Wednesday Night Flank Steak

Flank Steak for Blog.jpg

This “Wednesday night” Flank steak is a super easy dish that can be prepared ahead of time (like on a Sunday when you’re just hanging around the house) and then grilled a couple of days later which will actually give the meat time to break down a bit and become more tender.
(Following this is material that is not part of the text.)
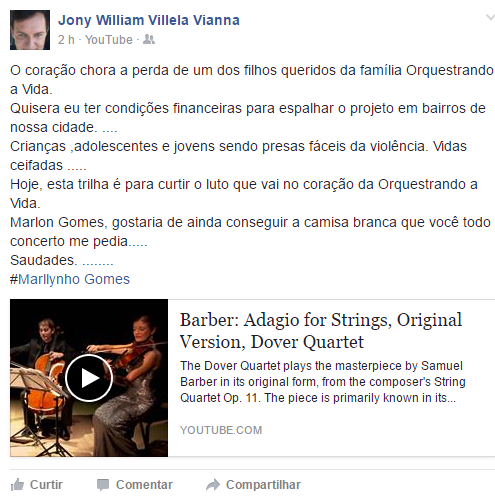
Task: Open the Barber Adagio video thumbnail
Action: 89,378
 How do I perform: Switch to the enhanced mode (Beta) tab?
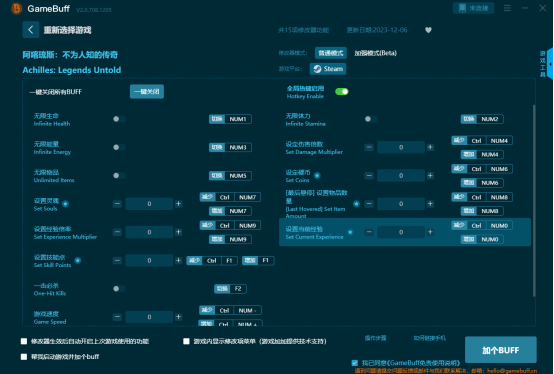coord(375,53)
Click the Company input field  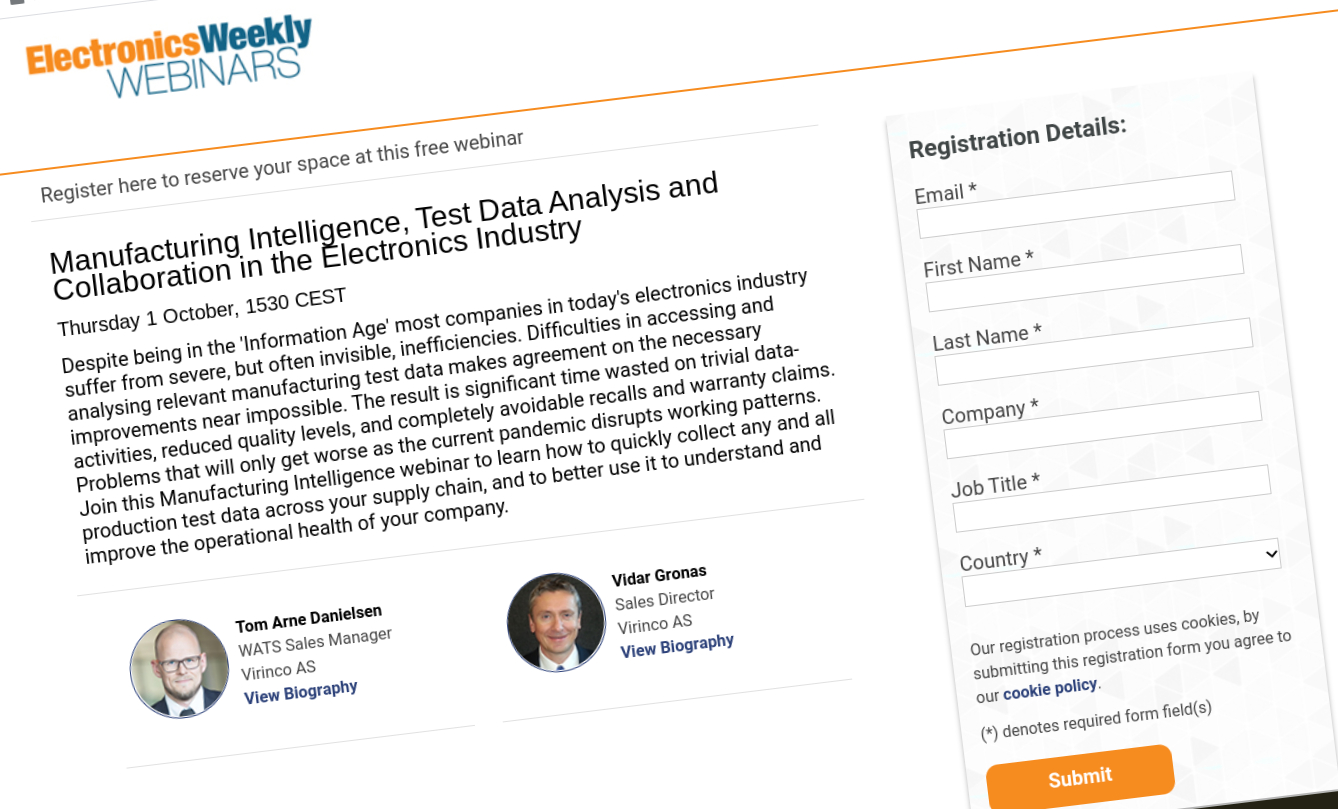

!-2lb flank or skirt steak
1/3 cup chopped parsley
1 1/2 tablespoons of low sodium soy sauce
2 tablespoons of Worcestershire sauce
1/3 cup chopped spring onions
3 tablespoons of vegetable or olive oil
grated zest and juice of one lemon
1 teaspoon of black pepper
1 1/2 teaspoons salt
1 teaspoon of Italian seasoning or 1/2 teaspoon of oregano and 1/2 teaspoon of basil

Place the steak in a 9x13 dish and sprinkle the spring onions and parsley over the top. Wisk all other ingredients together in a bowl and pour over the meat. Cover with plastic wrap and keep in the fridge for 8 hours or up to two days. The longer the better!!
Preheat your grill to 350-400. Remove the steak and onion/parsley mix from the marinade and discard the remaining liquid. Grill the steak with the lid covered for about 6-8 minutes per side. Let your steak rest for five minutes or so before carving.

We like to have this meat served over a bed of greens and topped with crumbled goat cheese and avocado.

This is a quick and easy weeknight meal that only takes minutes to prepare but will be loved by all!